Riferendosi a un recente articolo di Kissinger sullo stesso argomento, l’autore fa un parallelo storico: ci troviamo di nuovo a un punto di svolta, come lo fu il 1916, quando Gran Bretagna, Francia e Germania esplorarono la possibilità di terminare il conflitto senza trovare alcun accordo. Oggi è tornata la guerra ma, si domanda Ferguson, potrebbe tornare una guerra mondiale? Se così fosse, avrebbe un impatto su tutte le nostre vite. Ci siamo dimenticati gli effetti delle guerre sull’economia globale – inflazione, crisi del debito, perfino le carestie – perché i conflitti recenti (Bosnia, Afghanistan, Iraq) sono stati relativamente piccoli. In tempi di guerra, ogni grande potenza deve dare da mangiare alla sua popolazione e sostenere le sue industrie. La difficoltà aggiuntiva è passare dall’interdipendenza all’auto sufficienza; questo rende tutto più costoso rispetto al libero commercio e il vantaggio comparato. La storia insegna anche che la principale fonte di potere è la superiorità tecnologica nella produzione di armi. Nel 2022, il vantaggio cruciale consiste nella capacità di produrre in grandi quantità semiconduttori e satelliti, oltre ai sistemi di combattimento algoritmici da cui dipendono questi.
Le lezioni delle guerre del secolo scorso, spiega Ferguson, sono due.
Primo: il combinato disposto tra la supremazia tecnologica e finanziaria dell’America e le sue abbondanti risorse naturali, si è rivelato imbattibile.
Secondo: gli imperi anglofoni dominanti non sapevano praticare la deterrenza.
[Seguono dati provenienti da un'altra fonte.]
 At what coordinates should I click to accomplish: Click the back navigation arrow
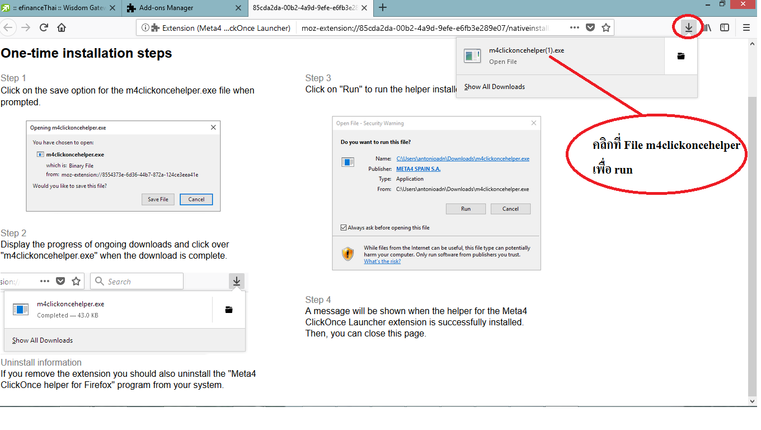tap(8, 27)
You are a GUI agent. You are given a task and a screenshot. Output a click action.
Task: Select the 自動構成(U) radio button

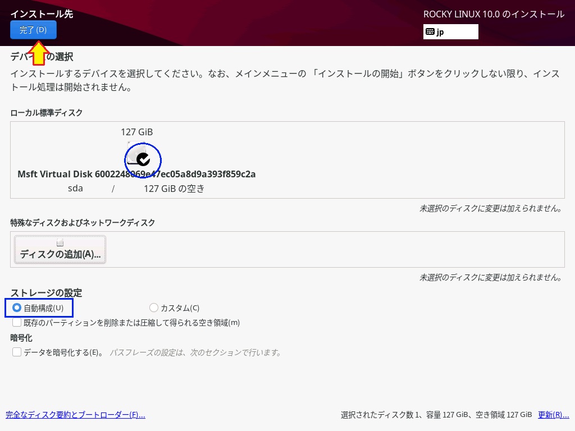17,308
Per due volte, il Regno Unito non è riuscito a dissuadere la Germania e i suoi alleati a scommettere su una guerra mondiale. Il risultato sono stati due enormi conflitti costati - sia in termini di perdite umane che di danni economici - molto più della deterrenza. Gli Stati Uniti, l’impero anglofono dominante dai tempi dalla crisi del Suez del 1956, hanno compiuto errori simili; non sono riusciti a contenere la diffusione del comunismo in quello che un tempo veniva chiamato il Terzo mondo, e hanno fallito a dissuadere Vladimir Putin dall’invadere l’Ucraina. La prossima sfida dell’America sarà evitare che la Cina invada Taiwan. Qual è la strategia americana per contenere Russia e Cina? Ferguson la riassume così: formare e mantenere alleanze che evitino allo schieramento opposto di raggiungere il tuo stesso sviluppo tecnologico. “Questa è di fatto una strategia da guerra fredda”.
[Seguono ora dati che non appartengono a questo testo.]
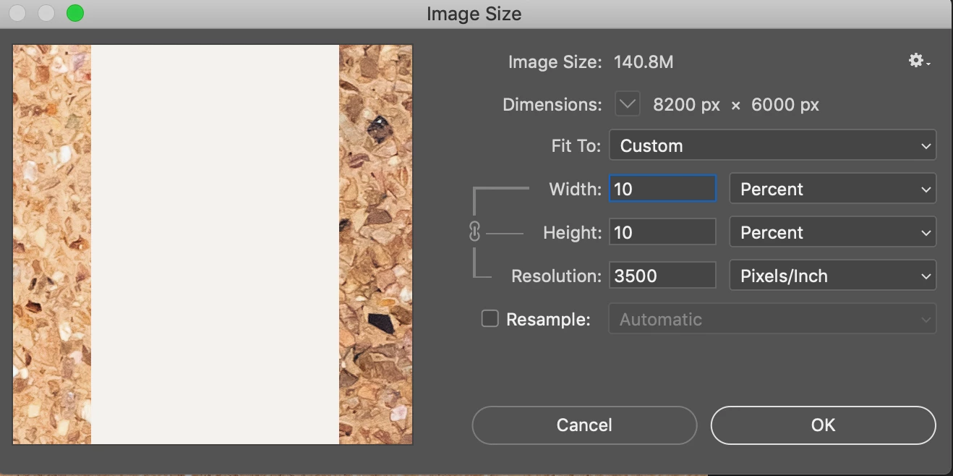The image size is (953, 476).
Task: Click the Resolution input field
Action: [662, 276]
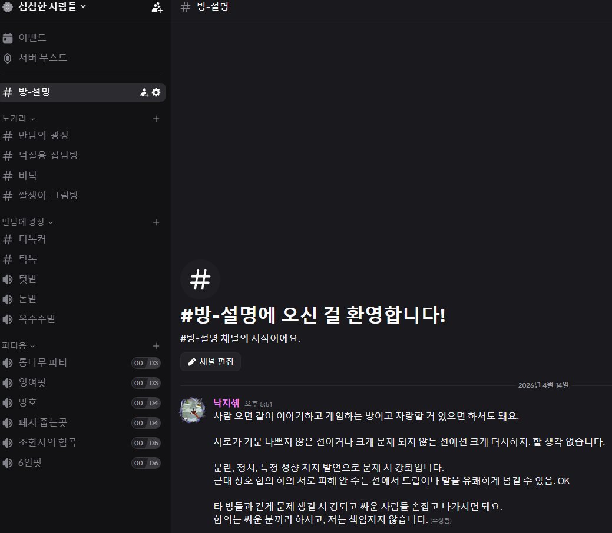Click the invite icon on 방-설명 channel
The height and width of the screenshot is (533, 612).
click(x=144, y=92)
Il piano americano contro la Russia ha rimpicciolito l’economia di Mosca, indebolito il suo esercito e reso il paese ancora più dipendente dalla Cina, a cui vende le proprie esportazioni a un prezzo scontato. La strategia di Biden ha due problemi ovvi. Innanzitutto, se le armi letali autonome sono l’equivalente delle armi nucleari tattiche – come sostengono molti analisti citati da Ferguson – Putin prima o poi potrebbe essere costretto a usare le seconde, non avendo le prime. Il secondo problema è che l’amministrazione Biden sembra avere delegato le tempistiche dei negoziati sulla pace a Kyiv – e le precondizioni richieste dagli ucraini sono palesemente inaccettabili per Mosca. “Come il conflitto in Corea nella prima guerra fredda – sostiene Ferguson – la guerra in Ucraina sembra destinata ad andare avanti finché non verrà raggiunto uno stallo, Putin morirà e verrà concordato un armistizio che delineerà un nuovo confine tra Russia e Ucraina. Il problema con le guerre prolungate è che l’opinione pubblica in America e in Europa tende a stancarsi prima del nemico”.
La Cina è un osso più duro rispetto alla Russia. Le sanzioni hanno riportato l’economia e l’esercito russo indietro agli anni Novanta. Al contrario, la strategia per contrastare l’ascesa della Cina consiste nell’impedire il suo sviluppo tecnologico vietando le esportazioni di alcuni strumenti tecnologici. Come ha spiegato il consigliere alla sicurezza nazionale Jake Sullivan, l’obiettivo di Washington non è più quello di mantenere un “vantaggio relativo” sui suoi competitor ma di allargare il più possibile il divario con essi. Scrive Ferguson: “L’esperienza della prima guerra fredda conferma che questi metodi possono funzionare. I controlli sulle esportazioni sono una delle ragioni per le quali l’economia sovietica non è risuscita a mantenere il passo con l’America nel campo della tecnologia. La vera domanda è se questo approccio può funzionare contro la Cina”, che ha un’economia industriale molto più sviluppata rispetto all’Urss.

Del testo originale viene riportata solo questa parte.